From the World Summit in Johannesburg
Air Date: Week of September 6, 2002
Host Steve Curwood reports from Johannesburg, South Africa on the outcome of the United Nation’s Summit on Sustainable Development. The summit ended on a mixed note. Many delegates called it an important first step in implementing lofty goals to curb global poverty and environmental degradation. But, most environmental activists labeled the meeting a failure, saying it was co-opted by corporate and U.S. interests.
Transcript
CURWOOD: Welcome to Living on Earth. I’m Steve Curwood at the World Summit on Sustainable Development in Johannesburg, South Africa.
[AFRICAN SINGING]
MBEKI: We welcome the peoples of the world to a place that is recognized as the cradle of humanity. The Johannesburg World Summit for Sustainable Development is, therefore, for all of us, a homecoming. A return to the place from where all humanity evolved to cover the globe.
CURWOOD: South African President Thabo Mbeki.
[AFRICAN DRUMMING]
CURWOOD: At a celebration on the eve of the summit, President Mbeki reminds the tens of thousands of people who have come to Johannesburg what’s at stake.
We’re here in the richest city in Africa where the shantytown legacies of apartheid reflect the growing gap between the poor and the prosperous around the world. And where urban sprawl and dirty air are daily reminders of an environment in crisis.
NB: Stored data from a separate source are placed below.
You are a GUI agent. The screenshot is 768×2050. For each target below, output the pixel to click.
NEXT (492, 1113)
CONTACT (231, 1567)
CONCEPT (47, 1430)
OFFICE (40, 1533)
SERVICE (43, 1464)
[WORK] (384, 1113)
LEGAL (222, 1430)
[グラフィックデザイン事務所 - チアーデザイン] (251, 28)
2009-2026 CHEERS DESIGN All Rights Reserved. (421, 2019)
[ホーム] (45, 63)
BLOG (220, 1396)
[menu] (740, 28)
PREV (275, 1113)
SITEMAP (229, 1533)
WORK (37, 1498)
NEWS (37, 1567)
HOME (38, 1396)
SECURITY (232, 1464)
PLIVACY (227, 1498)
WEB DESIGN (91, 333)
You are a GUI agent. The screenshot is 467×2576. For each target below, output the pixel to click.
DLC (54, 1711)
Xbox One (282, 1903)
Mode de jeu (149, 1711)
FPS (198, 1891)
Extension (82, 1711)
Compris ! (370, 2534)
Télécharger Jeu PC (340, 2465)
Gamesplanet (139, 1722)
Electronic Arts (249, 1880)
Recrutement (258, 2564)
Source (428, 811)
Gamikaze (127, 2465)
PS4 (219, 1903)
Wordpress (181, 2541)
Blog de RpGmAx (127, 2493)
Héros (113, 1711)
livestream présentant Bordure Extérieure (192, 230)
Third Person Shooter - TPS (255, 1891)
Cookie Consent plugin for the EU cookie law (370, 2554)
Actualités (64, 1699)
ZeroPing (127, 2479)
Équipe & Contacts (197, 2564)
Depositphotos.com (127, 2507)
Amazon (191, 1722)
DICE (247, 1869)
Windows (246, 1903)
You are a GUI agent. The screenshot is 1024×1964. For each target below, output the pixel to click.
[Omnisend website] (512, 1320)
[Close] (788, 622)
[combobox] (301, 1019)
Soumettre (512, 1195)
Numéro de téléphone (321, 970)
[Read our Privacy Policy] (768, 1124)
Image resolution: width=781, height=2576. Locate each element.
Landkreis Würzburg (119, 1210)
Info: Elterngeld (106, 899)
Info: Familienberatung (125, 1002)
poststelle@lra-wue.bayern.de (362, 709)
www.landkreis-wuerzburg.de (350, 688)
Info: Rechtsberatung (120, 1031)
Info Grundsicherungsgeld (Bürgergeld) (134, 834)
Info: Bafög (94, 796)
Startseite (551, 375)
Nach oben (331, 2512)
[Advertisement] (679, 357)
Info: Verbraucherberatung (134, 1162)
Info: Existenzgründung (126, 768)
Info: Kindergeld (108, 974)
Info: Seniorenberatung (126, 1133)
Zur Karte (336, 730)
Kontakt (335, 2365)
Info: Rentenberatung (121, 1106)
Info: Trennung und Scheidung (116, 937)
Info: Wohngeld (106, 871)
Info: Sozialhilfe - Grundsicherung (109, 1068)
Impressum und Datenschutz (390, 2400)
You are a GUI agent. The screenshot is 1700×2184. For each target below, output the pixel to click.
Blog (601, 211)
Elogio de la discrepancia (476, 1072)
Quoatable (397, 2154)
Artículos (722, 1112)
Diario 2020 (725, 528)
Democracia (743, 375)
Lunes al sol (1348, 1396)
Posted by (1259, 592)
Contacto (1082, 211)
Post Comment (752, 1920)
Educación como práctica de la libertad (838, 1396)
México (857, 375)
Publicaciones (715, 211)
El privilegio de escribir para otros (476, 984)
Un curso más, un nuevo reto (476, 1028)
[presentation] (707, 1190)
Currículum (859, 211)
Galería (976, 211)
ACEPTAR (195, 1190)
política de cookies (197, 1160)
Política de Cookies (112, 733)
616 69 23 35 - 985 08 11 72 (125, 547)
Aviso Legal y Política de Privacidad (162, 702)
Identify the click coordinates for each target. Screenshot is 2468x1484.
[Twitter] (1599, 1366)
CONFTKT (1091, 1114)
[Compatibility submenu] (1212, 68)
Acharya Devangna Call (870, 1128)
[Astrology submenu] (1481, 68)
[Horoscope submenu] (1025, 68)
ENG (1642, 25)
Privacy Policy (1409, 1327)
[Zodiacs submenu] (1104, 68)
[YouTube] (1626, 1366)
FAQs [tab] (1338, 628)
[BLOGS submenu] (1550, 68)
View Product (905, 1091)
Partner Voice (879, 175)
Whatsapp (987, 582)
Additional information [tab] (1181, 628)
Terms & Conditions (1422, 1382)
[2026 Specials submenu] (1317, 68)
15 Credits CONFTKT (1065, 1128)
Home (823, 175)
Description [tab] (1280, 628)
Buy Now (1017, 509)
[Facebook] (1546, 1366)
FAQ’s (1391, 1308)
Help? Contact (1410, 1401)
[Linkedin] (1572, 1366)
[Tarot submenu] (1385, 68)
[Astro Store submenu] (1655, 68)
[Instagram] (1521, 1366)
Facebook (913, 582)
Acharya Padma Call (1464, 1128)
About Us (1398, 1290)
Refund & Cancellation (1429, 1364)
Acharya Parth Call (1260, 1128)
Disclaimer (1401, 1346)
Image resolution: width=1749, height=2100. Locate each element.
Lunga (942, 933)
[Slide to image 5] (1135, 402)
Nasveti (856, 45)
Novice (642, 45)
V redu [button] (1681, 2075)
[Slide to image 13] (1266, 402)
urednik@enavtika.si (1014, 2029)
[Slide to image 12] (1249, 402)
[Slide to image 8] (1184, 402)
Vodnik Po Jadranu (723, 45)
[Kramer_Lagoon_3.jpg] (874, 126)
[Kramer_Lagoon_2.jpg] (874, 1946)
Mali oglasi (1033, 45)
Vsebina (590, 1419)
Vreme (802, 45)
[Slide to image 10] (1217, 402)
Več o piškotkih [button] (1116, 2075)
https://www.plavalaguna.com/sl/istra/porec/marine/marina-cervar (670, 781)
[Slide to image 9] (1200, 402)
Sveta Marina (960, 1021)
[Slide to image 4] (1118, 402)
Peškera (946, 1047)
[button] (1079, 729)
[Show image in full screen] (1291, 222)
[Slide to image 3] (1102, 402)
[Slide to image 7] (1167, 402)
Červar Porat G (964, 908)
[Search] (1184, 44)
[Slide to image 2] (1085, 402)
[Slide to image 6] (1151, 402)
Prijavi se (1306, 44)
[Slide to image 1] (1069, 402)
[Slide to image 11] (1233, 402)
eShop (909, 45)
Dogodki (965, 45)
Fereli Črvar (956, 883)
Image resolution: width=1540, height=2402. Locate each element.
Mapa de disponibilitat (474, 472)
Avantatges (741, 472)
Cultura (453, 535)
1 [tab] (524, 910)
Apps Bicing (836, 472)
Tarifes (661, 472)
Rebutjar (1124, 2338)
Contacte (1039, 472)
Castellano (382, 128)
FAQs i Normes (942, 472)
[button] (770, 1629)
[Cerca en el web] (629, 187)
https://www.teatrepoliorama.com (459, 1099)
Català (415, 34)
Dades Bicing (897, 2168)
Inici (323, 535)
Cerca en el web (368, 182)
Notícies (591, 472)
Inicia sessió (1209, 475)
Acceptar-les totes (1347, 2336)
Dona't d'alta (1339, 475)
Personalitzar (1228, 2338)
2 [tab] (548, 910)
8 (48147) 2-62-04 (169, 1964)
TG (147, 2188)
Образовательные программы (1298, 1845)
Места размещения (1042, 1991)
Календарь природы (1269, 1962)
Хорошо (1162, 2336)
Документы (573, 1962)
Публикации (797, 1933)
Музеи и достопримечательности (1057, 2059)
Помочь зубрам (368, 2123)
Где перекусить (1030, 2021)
MBEKI: We stand now ten years on from the Rio Earth Summit at the beginning of a new millennium. We see a world that is ailing from poverty, inequality and environmental degradation, despite the agreements at the Rio Earth Summit. This is a world in which a rich minority enjoys unprecedented levels of consumption, comfort and prosperity, while the poor majority enjoys daily hardship, suffering and dehumanization. We see a world that has pity neither for beautiful nature, nor for living human beings. This social behavior has produced and entrenches a global system of apartheid. The suffering of the billions, who are victims of the system, calls for the same response that drew the peoples of the world into the struggle for the defeat of apartheid in this country. Our common and decisive victory against domestic apartheid confirms that you, the peoples of the world, have both the responsibly and the possibility to achieve a decisive victory against global apartheid.
[APPLAUSE]
CURWOOD: Everyone at the summit seems to agree with the fundamental goals of helping the poor while protecting the environment. But as the delegates get down to business, the role of business itself is taking center stage with a long string of announcements of partnerships among the UN, national governments and corporations. They cover everything from hydroelectric power to clean water and sanitation projects in the developing world.
Sir Mark Moody-Stuart, the former chairman of Shell Oil, helped pull these initiatives together for the summit under the banner of Business Action for Sustainable Development.
MOODY-STUART: Business realizes that if we damage the environment, it damages our position. Now we come to realize that if we are not seen to be perceived as useful members of society, our long-term existence is also threatened. This is, could be seen as self-interested. It is in a sense self-interested, enlightened self-interest, I hope. And I don’t have any problem with enlightened self-interest.
CURWOOD: Let me ask you this, are there things that private business can accomplish in terms of environmental protection and social development that governments can’t?
MOODY-STUART: You can’t alleviate poverty by governmental charity or corporate charity alone. There just isn’t enough of it to go around. So we need investment and we need to be sure that the building of that economic activity is done in a way which does not damage the environment, and where the proceeds of it are perceived to be distributed in a fair way.
CURWOOD: Though Sir Mark Moody-Stuart believes in the power of enlightened self interest, thousands of environmental and social activists who have come to Johannesburg, don’t buy it, and don’t think the UN should, either.
[CHANTING PROTESTERS, HELICOPTERS,]
CURWOOD: The summit is supposed to be about the environment. Is it?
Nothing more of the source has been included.